In the aftermath of Russia’s full-scale invasion of Ukraine, a coalition of countries – including European Union
member states, the United States, United Kingdom, Japan, South Korea, and others—imposed unprecedented
export controls on the Russian Federation, including with regard to dual-use goods. The objective is to deprive
the aggressor of critical inputs such as high-tech electronics for its war effort and military industry. Export controls, however, present major enforcement challenges due to the complexity of global supply chains,
the fact that large economies such as China are not part of the sanctions coalition, and because of a lack of
experience and institutional resources on the part of the coalition countries. Therefore, it is not surprising that
Russia continues to be able to acquire large amounts of the inputs that it needs for its military production. In
the first ten months of 2023, imports of what the U.S., EU, UK, and other partners of Ukraine have identified as
priority battlefield goods reached $8.77 billion—only a 10% decline compared to the pre-sanctions period.

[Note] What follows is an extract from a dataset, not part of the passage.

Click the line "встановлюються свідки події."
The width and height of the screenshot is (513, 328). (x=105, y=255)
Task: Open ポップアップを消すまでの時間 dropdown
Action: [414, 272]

In
this report, we outline well-known issues, including third-country circumvention schemes, but focus in
particular on the role of producers from export controls coalition countries whose products are manufactured
abroad and make their way to Russia due to insufficient compliance efforts by the private sector. Almost half of
all of Russia’s imports of the goods in question in 2023 ultimately stem from producers from the coalition.
Fundamentally, our analysis shows that the issues identified in previous research continue to plague export
controls implementation and enforcement.